Shoehorned into the usual Gary Oldman villain role is a strangely restrained Peter Stormare. If there was ever a movie to unleash Stormare's Oldman-esque psychopathy (does anyone else remember his performance in an otherwise-awful The Brothers Grimm?) SPACE PRISON (er, Lockout) is it. Instead, he is confined to a role that's more Commissioner Gordon than Zorg as the somewhat shady head of the Secret Service.

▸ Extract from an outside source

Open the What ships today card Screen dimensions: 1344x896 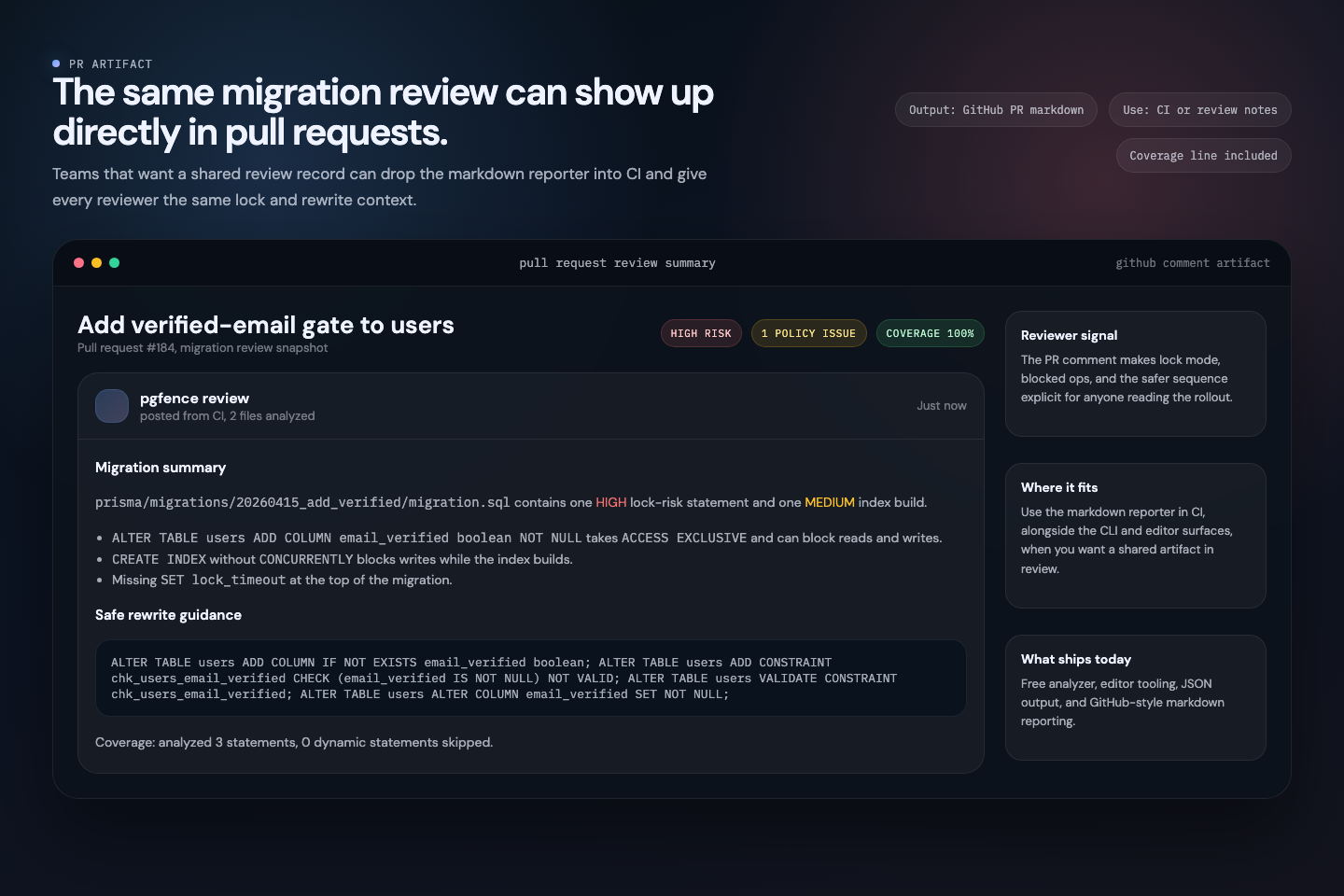coord(1135,697)
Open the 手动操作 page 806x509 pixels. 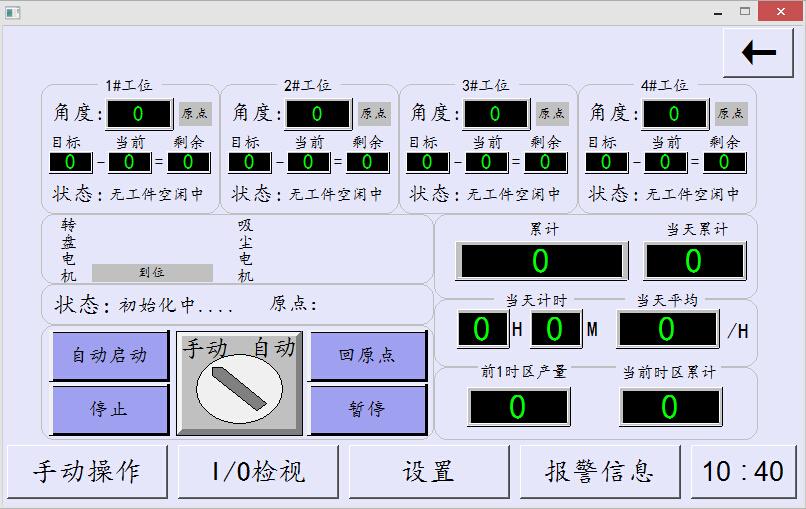tap(87, 471)
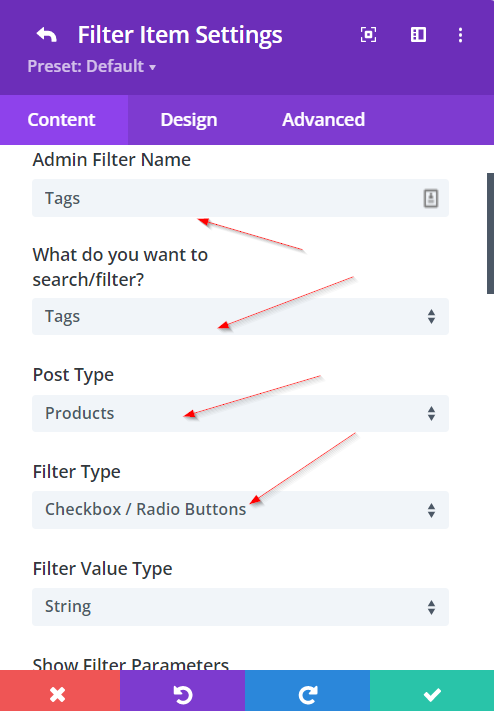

He meanders from scene to expository scene, rarely even so much as emoting or changing the tone of his voice. "That Guy" All-Star Lennie James is serviceable as Snow's confidante, and the two blokes who play the film's (randomly) Scottish (or Irish?) villains seem to be having a good time, but but didn't seem to get the memo that this wasn't a direct-to-DVD job.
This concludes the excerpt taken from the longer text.